____ Task data

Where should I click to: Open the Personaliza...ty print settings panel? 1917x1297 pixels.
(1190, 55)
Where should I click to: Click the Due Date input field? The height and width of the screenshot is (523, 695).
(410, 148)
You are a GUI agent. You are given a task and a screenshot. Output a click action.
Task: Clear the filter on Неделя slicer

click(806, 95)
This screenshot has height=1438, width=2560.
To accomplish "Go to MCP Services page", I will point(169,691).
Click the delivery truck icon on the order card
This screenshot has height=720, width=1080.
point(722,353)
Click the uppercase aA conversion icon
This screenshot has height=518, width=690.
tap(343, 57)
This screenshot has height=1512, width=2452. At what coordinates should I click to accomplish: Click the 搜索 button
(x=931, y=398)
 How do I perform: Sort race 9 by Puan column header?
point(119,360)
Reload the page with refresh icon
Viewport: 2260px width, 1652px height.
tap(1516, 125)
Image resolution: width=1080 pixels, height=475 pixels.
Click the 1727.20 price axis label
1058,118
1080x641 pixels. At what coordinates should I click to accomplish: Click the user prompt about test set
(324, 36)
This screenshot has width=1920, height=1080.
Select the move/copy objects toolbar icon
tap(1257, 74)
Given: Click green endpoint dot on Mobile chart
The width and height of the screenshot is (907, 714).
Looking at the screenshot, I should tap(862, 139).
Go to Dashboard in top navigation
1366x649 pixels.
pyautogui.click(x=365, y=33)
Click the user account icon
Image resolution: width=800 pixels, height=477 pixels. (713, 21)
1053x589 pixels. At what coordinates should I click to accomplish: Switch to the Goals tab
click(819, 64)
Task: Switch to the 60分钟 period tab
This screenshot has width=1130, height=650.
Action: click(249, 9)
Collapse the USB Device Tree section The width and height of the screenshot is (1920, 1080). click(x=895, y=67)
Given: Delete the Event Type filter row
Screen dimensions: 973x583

________

- Exercise goal:
Repeat each of the items above word for word, changing nothing.

- Correct result:
Where should I click to: Open the Personaliza...ty print settings panel? 1917x1297 pixels.
(1190, 55)
Where should I click to: Click the Due Date input field? The height and width of the screenshot is (523, 695).
(410, 148)
You are a GUI agent. You are given a task and a screenshot. Output a click action.
Task: Clear the filter on Неделя slicer

click(806, 95)
This screenshot has height=1438, width=2560.
To accomplish "Go to MCP Services page", I will point(169,691).
Click the delivery truck icon on the order card
This screenshot has height=720, width=1080.
point(722,353)
Click the uppercase aA conversion icon
This screenshot has height=518, width=690.
tap(343, 57)
This screenshot has height=1512, width=2452. At what coordinates should I click to accomplish: Click the 搜索 button
(x=931, y=398)
 How do I perform: Sort race 9 by Puan column header?
point(119,360)
Reload the page with refresh icon
Viewport: 2260px width, 1652px height.
tap(1516, 125)
Image resolution: width=1080 pixels, height=475 pixels.
Click the 1727.20 price axis label
1058,118
1080x641 pixels. At what coordinates should I click to accomplish: Click the user prompt about test set
(324, 36)
This screenshot has width=1920, height=1080.
Select the move/copy objects toolbar icon
tap(1257, 74)
Given: Click green endpoint dot on Mobile chart
The width and height of the screenshot is (907, 714).
Looking at the screenshot, I should tap(862, 139).
Go to Dashboard in top navigation
1366x649 pixels.
pyautogui.click(x=365, y=33)
Click the user account icon
Image resolution: width=800 pixels, height=477 pixels. (713, 21)
1053x589 pixels. At what coordinates should I click to accomplish: Switch to the Goals tab
click(819, 64)
Task: Switch to the 60分钟 period tab
This screenshot has width=1130, height=650.
Action: click(249, 9)
Collapse the USB Device Tree section The width and height of the screenshot is (1920, 1080). click(x=895, y=67)
Given: Delete the Event Type filter row
Screen dimensions: 973x583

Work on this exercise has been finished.